NEW YORK, July 7, 2026, 15:10 (EDT)
- As of the dateline, U.S. stocks were still trading in the regular session. Both NYSE and Nasdaq end their core session at 4 p.m. ET. The 2026 Independence Day holiday fell on July 3.
- Oracle Corporation NYSE:ORCL slipped 1.9% to $141.07. Shares fell after the stock snapped a nine-day skid with a bounce on Monday.
- Oracle said it has $638 billion in remaining performance obligations, or about 1.55x its current equity value. The company’s big obligations keep cash burn, funding needs and margins front and center for the stock.
Oracle Corporation NYSE:ORCL dropped Tuesday, paring Monday’s gains. The stock looked more like a debt-heavy AI infrastructure play than its usual image as a software company with a giant backlog.
The main point isn’t the drop on the day. It’s the market discount. Oracle’s market cap was about $410.8 billion based on the latest quote, but its remaining performance obligations at the end of fiscal 2026 sat at $638 billion. So the market put Oracle at roughly 64 cents for each $1 of reported RPO. RPO isn’t profit and it’s not this year’s revenue.
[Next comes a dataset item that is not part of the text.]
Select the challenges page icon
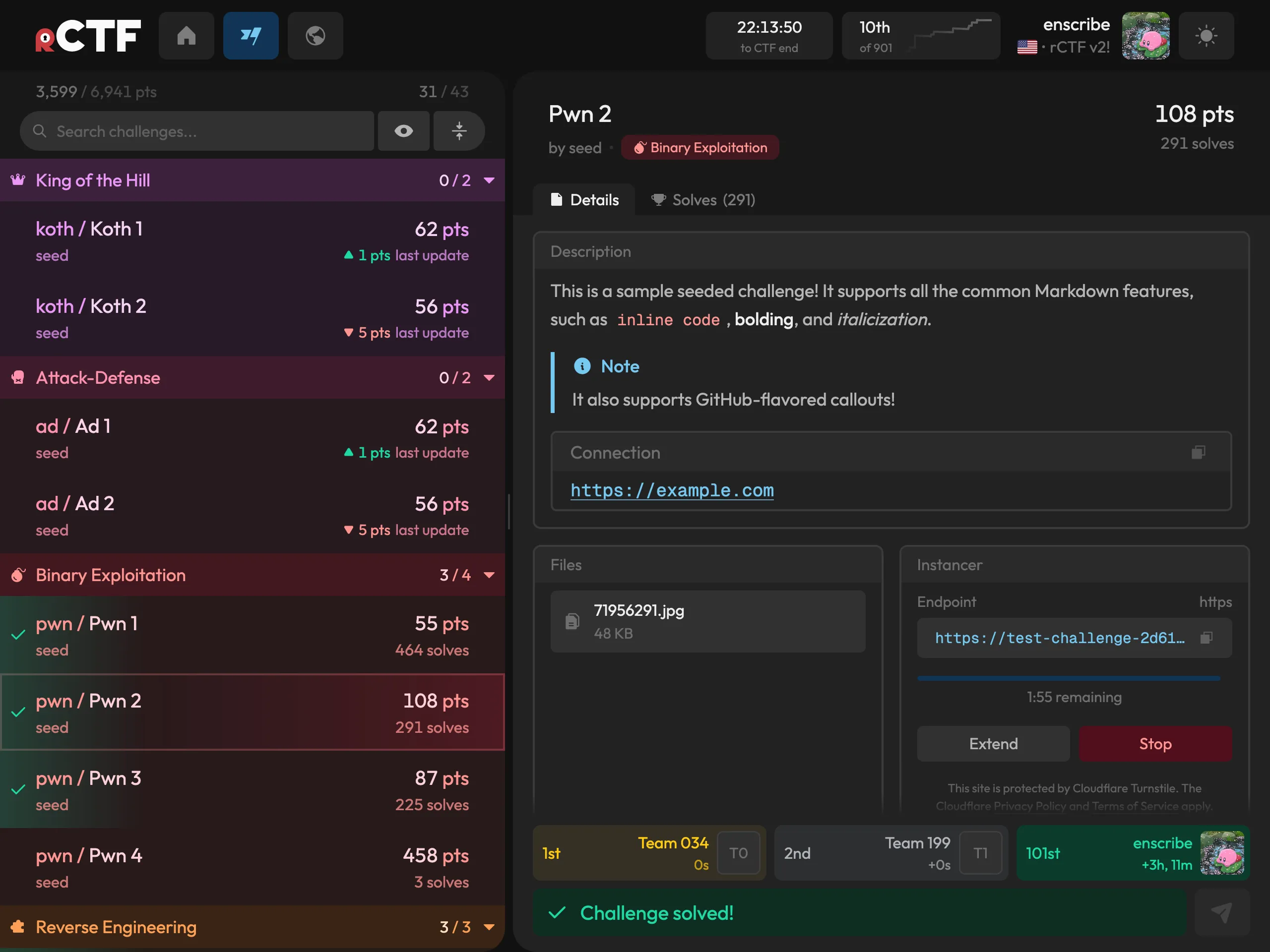 point(251,36)
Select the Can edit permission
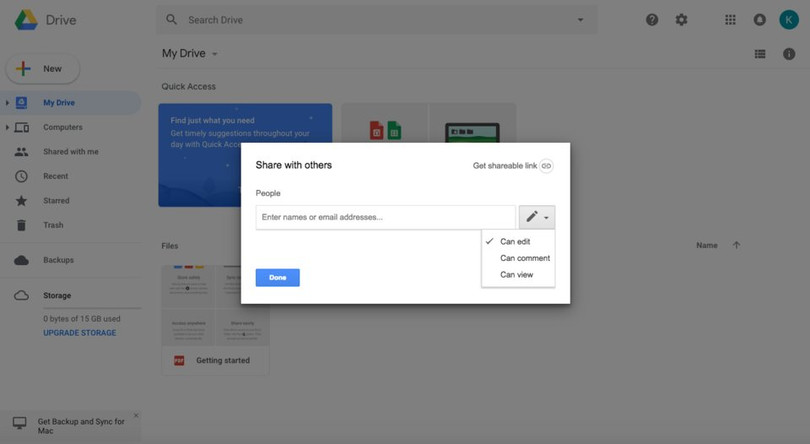Viewport: 810px width, 444px height. coord(515,242)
The ratio just shows how much investors are still holding back to cover risk and big spending tied to the AI contract surge.
Oracle was quoted lower just before 3:10 p.m. EDT, down roughly the same amount as the Invesco QQQ Trust NASDAQ:QQQ, while cloud rivals Microsoft NASDAQ:MSFT and Amazon.com NASDAQ:AMZN traded higher.
| Security | Latest price | Intraday move | Investor read |
|---|---|---|---|
| Oracle NYSE:ORCL | $141.07 | -1.9% | AI order book still priced at a discount |
| Invesco QQQ NASDAQ:QQQ | $709.94 | -1.8% | Weak showing for growth stocks |
| SPDR S&P 500 ETF Trust NYSEARCA:SPY | $747.74 | -0.5% | Loss for the broader index less sharp |
| Microsoft NASDAQ:MSFT | $390.87 | +1.1% | Big cloud stock stays up |
| Amazon.com NASDAQ:AMZN | $245.86 | +0.7% | Big cloud stock still firm |
The S&P 500 slipped 0.27% and the Nasdaq dropped 0.64% Tuesday as chip stocks lost ground. Samsung Electronics KRX:005930 reported results that missed the high bar set by AI hopes. “Expectations have gotten to be almost impossible to beat,” said Zachary Hill, head of portfolio management at Horizon Investments. Reuters
Oracle turned higher Monday, ending its longest slump in three years, Barron’s said. Shares gained 2.49% to finish at $143.76 after nine sessions down. The stock had dropped in 18 of 22 days and was off more than half from its September 2025 high, though most analysts stayed bullish.
The battle is now over cash conversion. Oracle reported operating cash flow of $32.0 billion for fiscal 2026, but free cash flow showed a loss of $23.7 billion as it ramped up cloud infrastructure investment. The company also plans to raise about $40 billion in fiscal 2027 by issuing debt and equity, including a previously announced $20 billion at-the-market equity deal.
| Measure | Figure | What it says |
|---|---|---|
| Oracle market value | $410.8 billion | Stock is trading far under RPO |
| Remaining performance obligations | $638 billion | That’s 1.55x the market cap |
| FY2026 operating cash flow | $32.0 billion | Company brings in strong cash |
| FY2026 free cash flow | -$23.7 billion | Expansion plan is burning cash |
| FY2027 planned debt/equity raise | About $40 billion | Near 10% of today’s market cap |
| Prepaid/customer-supplied hardware in large AI contracts | $75 billion | Offsets part of funding gap, not all |
That’s why the stock shows a big backlog but trades poorly. Last month, Reuters said Oracle projected around $70 billion in net capex for this fiscal year, and that its spending and debt strategy shook investors after it reported earnings. The shares fell 12% on June 11 after Oracle detailed its funding plan.
Analysts are still split on how to read Oracle, with some focused on the tape, others on the contract book. KeyBanc’s Jackson Ader said Oracle is “entrenched in the AI hyperscaler game” and argued that slower operating expense growth “has enough room to more than offset the gross margin hit,” TipRanks reported. According to TipRanks, Oracle holds a Strong Buy consensus, with 28 Buys, four Holds and no Sells. The average target price is $263.86. TipRanks
Oracle faces a key question for investors—will AI demand bring in enough revenue before fresh funding cuts into returns or puts pressure on the balance sheet. Shares swung from $137.57 to $146.44 during the session, about a 6.2% spread from Monday’s close. More than 30 million shares had changed hands in the latest figures.